Storicamente dove la Chiesa si è affermata è divenuta un’istituzione importante e farvi parte, magari rivestendo ruoli di responsabilità, ha comportato e comporta prestigio, considerazione e talvolta anche potere; in ogni caso l’appartenenza a un gruppo considerato e di peso è stato ed è una garanzia.

La parola di Gesù continua a richiamare a stare con i piedi per terra.

I problemi dell’umanità, all’apparenza, si possono risolvere col potere, nei vari modi in cui esso si esprime. La forza può costringere, la ricchezza può comprare, l’autorità può intimidire, obbligare, blandire… Ma chi ricorre a questi mezzi non compie la volontà del Padre. E l’esperienza insegna che se l’uomo non cambia dal di dentro, cessata la paura o l’interesse, tutto tornerà come prima.

Il disegno del Padre è mostrare agli uomini il suo amore. La creatura deve sapere, vedere, sperimentare di essere amata. Allora, nel sentirsi così amata, troverà la propria dignità, la libertà e la capacità di cambiare le cose, perché chi si sente amato non ha più paura neppure di morire.

Perciò Gesù nella parola e nei segni continua, sfidando ogni opposizione, a presentare il Padre come il Dio che si china sull’umile, libera dalla prigione delle norme che sono prodotte dagli uomini e propone la misericordia come la virtù che rende simili a Dio. Questo va a toccare gli schemi e l’Istituzione si sente minacciata.

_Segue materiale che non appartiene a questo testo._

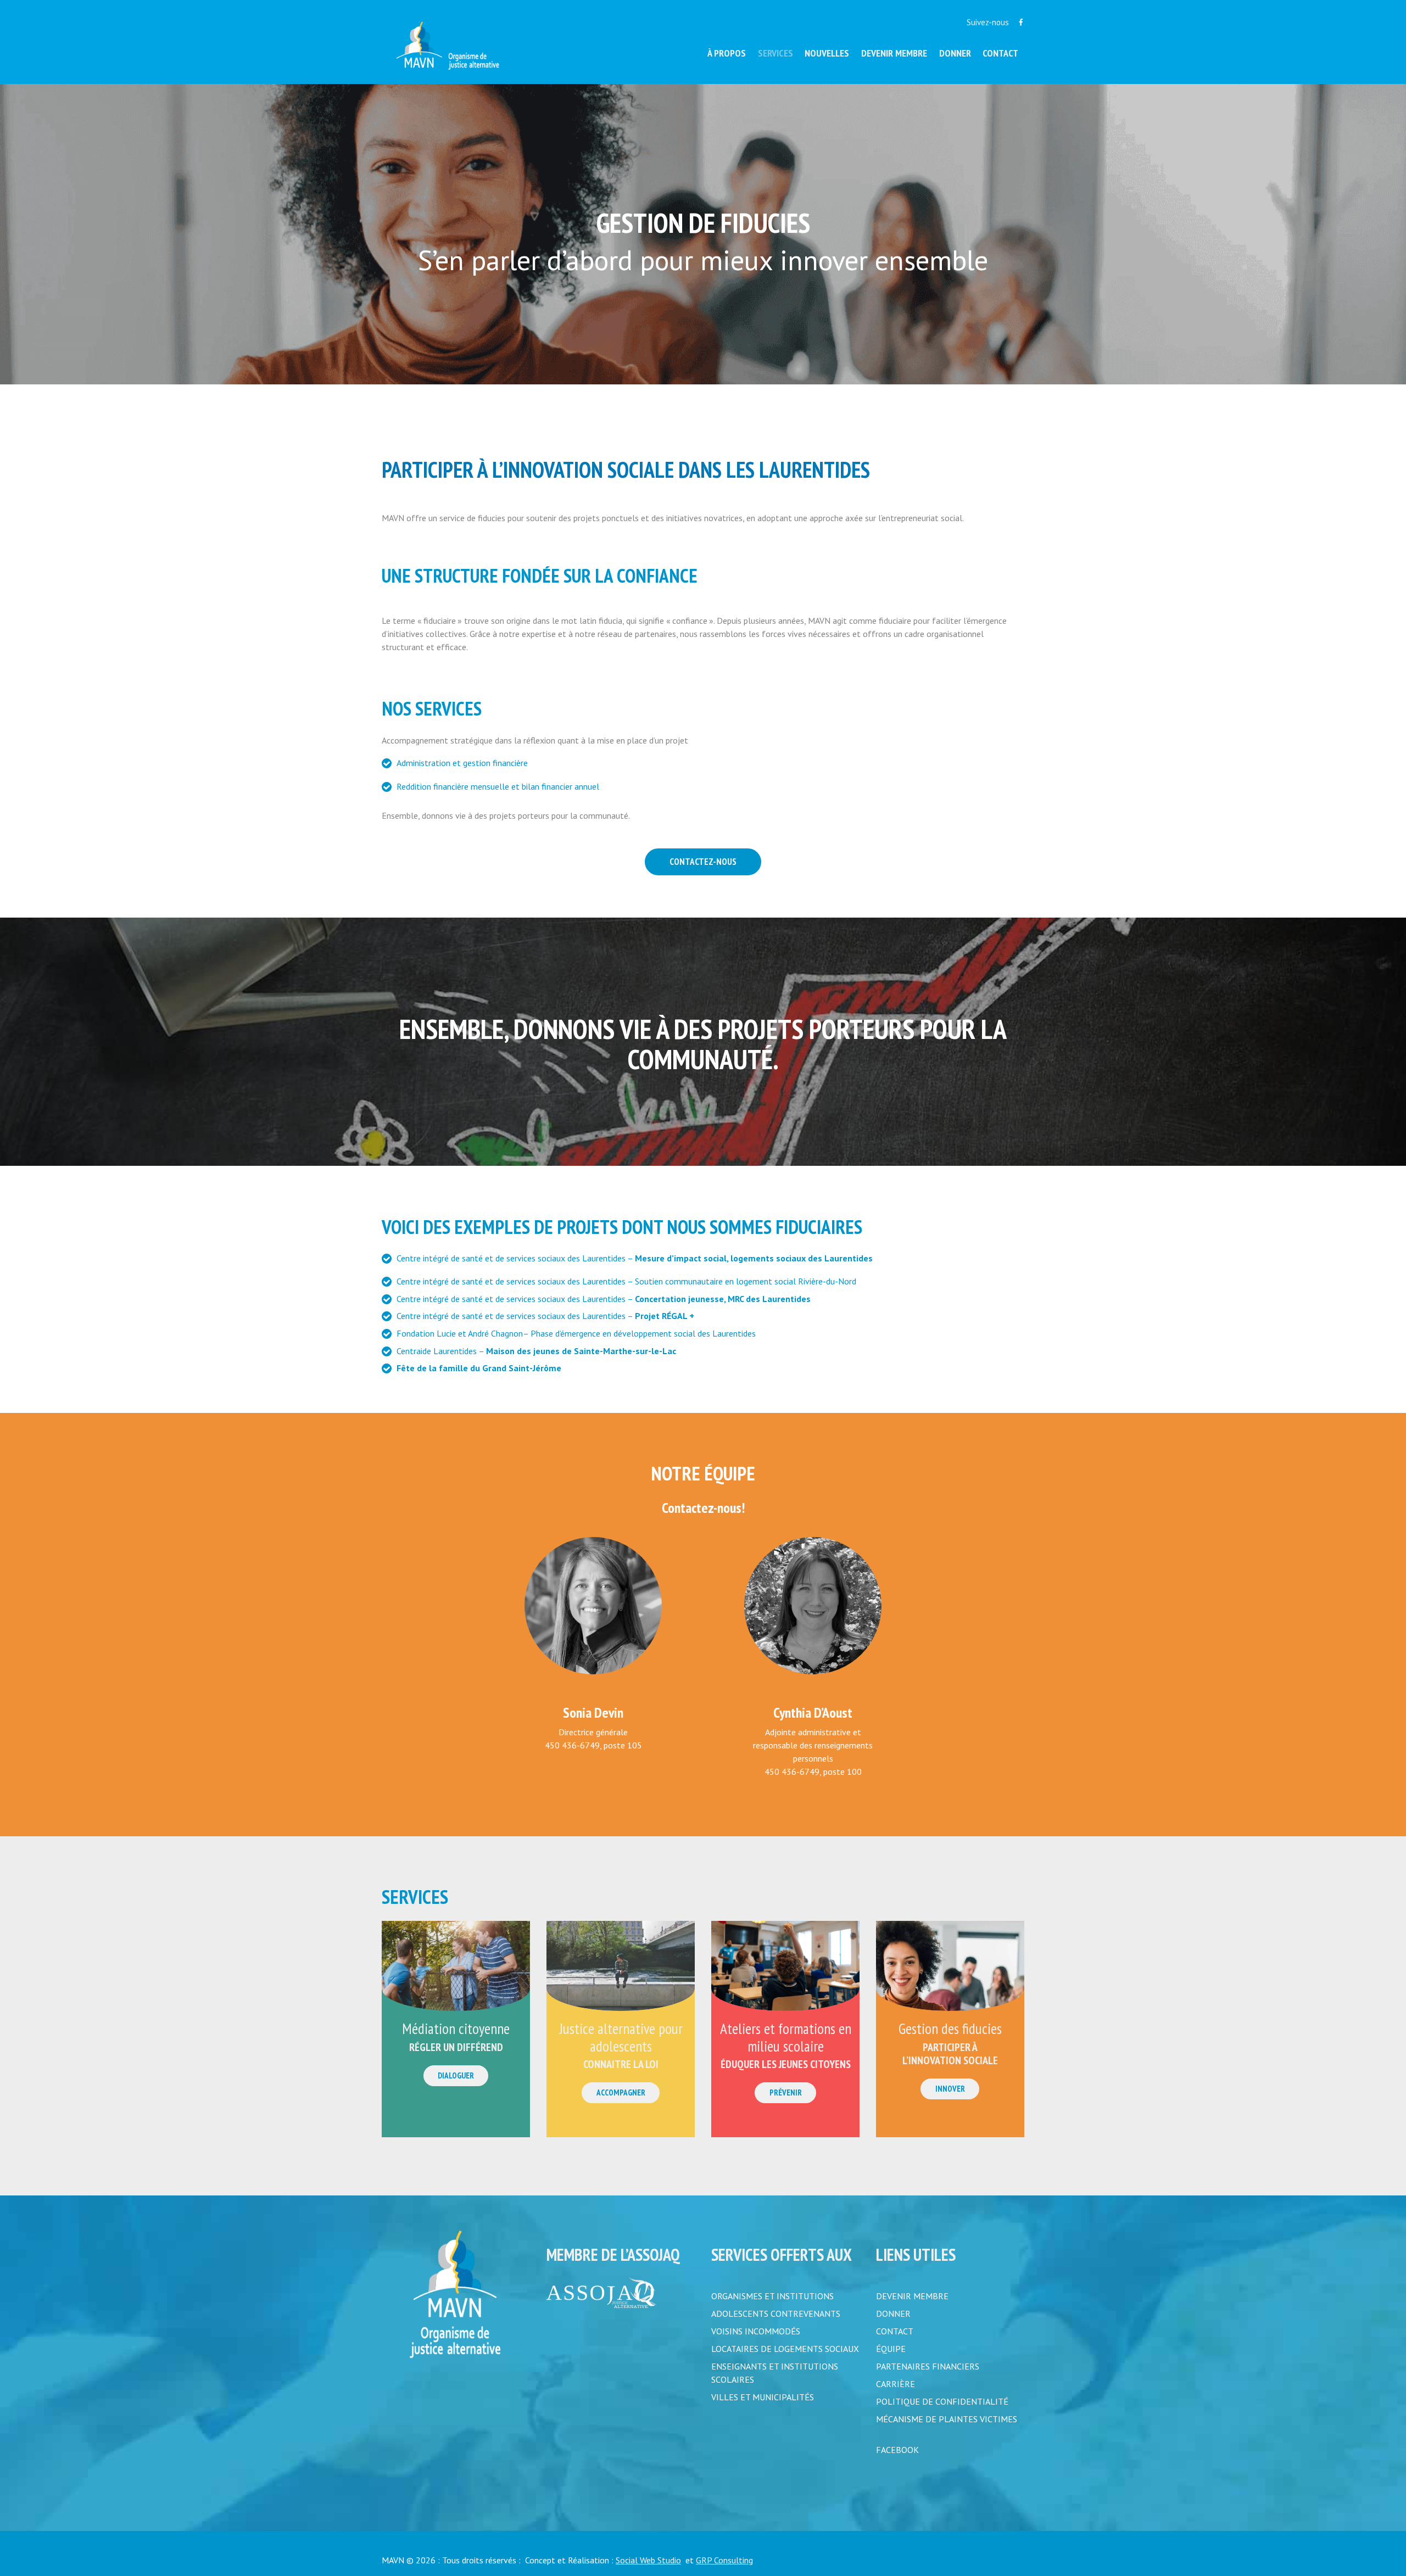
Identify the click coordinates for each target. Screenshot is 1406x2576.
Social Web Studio (648, 2560)
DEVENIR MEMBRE (912, 2295)
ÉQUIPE (891, 2348)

Gesù diviene un Maestro sgradito, contro si lui vengono alimentate calunnie e viene accusato di esser e un bestemmiatore, uno che spinge alla disobbedienza alla legge e alle tradizioni. Seguirlo si fa pericoloso.

Perciò egli mette in guardia i suoi discepoli: per stare con lui occorre condividere le sue idee e il suo stile di vita; egli è uno che conosce la via della Vita vera, quella che rende capaci di resistere anche all’ingiustizia e al male più oscuro, ma per seguirlo fino in fondo occorre rinunciare alle proprie attese, ancorché nobili; infatti la via della salvezza dell’uomo non è quella che si può immaginare.

Uno potrebbe avere tutto, addirittura possedere tutto il mondo ed esercitare il potere su ogni cosa, ma se non si sente amato il suo cuore resta vuoto e allora diventerà avido, violento e vuoto.

Il discepolo che vuole diventare come il suo Maestro deve decidersi a scegliere il progetto del Padre, anche se può sembrargli perdente, e diventare capace di portarlo avanti fino anche ad accettare il fallimento e l’infamia (la croce era la morte ritenuta non soltanto la più dolorosa, ma la più infamante).

Allora non si può evitare di chiedersi quanto si è convinti della validità della proposta di Gesù per il mondo. Perché dalla risposta dipenderanno le scelte pratiche della vita e la coerenza tra la fede professata e quella vissuta.